Sendgrid-nodejs: Cannot import type definitions from `@sendgrid/mail`

Created on 6 Apr 2018  ·  7Comments  ·  Source: sendgrid/sendgrid-nodejs

Issue Summary

I cannot import and use the type definitions from @sendgrid/mail with TS v2.8.1. Very likely that I've just misunderstood, but have tried a few things after reading the index.d.ts.

Seems the type I would like is MailService & { MailService: MailService; }, so says tsc if I try to arbitrarily assert something like:

SendGrid.setApiKey('blahblah')
export default Sendgrid as SomethingElse

Steps to Reproduce

Doesn't work:

import SendGrid = require('@sendgrid/mail')

interface Foo {
  mail: Sendgrid.MailService // [ts] Cannot find namespace 'Sendgrid'
}

Also doesn't work:

import { MailService } from '@sendgrid/mail'

interface Foo {
  mail: MailService // [ts] Cannot find name 'MailService'
}

Technical details:

  • sendgrid-nodejs: v6.2.1
  • typescript: v2.8.1
  • node: v9.6.1

tsconfig.json:

{
  "compilerOptions": {
    "baseUrl": "./",
    "module": "commonjs",
    "outDir": "dist",
    "sourceMap": true,
    "strict": true,
    "target": "es6",

    "paths": {
      "@/*": ["src/*"]
    }
  }
}

Mentioned this in #476 - thought it might be related.

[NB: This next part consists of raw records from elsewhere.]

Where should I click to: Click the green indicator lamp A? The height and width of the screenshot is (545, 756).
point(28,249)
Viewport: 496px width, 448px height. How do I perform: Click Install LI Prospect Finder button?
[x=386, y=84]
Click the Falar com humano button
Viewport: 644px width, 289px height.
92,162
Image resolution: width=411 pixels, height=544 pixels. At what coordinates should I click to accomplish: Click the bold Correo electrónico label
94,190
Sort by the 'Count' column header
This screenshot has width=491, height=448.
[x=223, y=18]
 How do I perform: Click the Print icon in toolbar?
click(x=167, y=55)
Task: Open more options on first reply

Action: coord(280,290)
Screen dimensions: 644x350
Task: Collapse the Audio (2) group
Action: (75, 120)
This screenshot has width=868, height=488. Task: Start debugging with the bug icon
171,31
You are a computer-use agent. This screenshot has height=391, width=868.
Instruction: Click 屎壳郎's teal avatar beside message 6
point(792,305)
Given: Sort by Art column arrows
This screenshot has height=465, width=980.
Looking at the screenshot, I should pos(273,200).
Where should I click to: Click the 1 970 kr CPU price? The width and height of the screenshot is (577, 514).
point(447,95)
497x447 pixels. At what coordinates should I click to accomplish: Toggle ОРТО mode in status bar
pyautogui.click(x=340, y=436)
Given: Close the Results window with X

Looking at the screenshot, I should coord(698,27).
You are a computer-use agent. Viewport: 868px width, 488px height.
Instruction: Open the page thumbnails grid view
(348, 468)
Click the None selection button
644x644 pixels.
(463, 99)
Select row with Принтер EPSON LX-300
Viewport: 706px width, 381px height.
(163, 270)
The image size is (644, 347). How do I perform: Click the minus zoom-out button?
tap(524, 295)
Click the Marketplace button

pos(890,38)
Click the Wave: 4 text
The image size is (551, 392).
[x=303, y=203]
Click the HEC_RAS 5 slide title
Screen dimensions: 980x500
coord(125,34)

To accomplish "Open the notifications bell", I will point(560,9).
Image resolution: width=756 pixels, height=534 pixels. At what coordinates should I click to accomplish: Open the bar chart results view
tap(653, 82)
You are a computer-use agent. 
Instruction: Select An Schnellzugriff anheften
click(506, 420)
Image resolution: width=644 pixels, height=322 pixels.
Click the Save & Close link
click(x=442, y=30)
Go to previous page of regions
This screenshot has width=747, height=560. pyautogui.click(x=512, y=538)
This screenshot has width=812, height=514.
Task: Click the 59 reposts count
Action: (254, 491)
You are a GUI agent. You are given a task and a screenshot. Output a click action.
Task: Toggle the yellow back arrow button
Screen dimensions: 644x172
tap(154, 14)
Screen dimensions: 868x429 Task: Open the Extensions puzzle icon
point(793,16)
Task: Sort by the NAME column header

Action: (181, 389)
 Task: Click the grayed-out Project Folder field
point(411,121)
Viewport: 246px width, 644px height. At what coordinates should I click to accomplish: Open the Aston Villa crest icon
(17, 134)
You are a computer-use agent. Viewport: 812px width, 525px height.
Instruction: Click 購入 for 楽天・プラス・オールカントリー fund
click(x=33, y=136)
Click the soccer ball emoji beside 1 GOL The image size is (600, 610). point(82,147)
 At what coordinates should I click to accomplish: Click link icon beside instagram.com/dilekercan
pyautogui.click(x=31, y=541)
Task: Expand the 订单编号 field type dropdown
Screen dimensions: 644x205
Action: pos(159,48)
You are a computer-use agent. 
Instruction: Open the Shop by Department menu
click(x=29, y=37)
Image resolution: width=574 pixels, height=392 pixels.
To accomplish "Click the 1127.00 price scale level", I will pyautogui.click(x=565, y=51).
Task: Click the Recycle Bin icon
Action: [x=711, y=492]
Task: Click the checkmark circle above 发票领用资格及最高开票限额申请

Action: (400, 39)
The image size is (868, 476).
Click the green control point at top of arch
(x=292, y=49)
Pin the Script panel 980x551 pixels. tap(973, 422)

unknown or a help wanted help wanted question up for grabs up-for-grabs

Most helpful comment

Hi @killtheliterate,

Can you let me know if this works for you?

import * as SendGrid from "@sendgrid/mail";
SendGrid.setApiKey("blahblah")

interface Foo {
    mail: typeof SendGrid.MailService
}

const foo: Foo = {
    mail: SendGrid
}

export = foo

It appears to work fine locally for me, the big difference being the use of the typeof keyword when referencing the MailService type within your interface.

All 7 comments

@SPARTAN563,

Any ideas?

Hi @killtheliterate,

Can you let me know if this works for you?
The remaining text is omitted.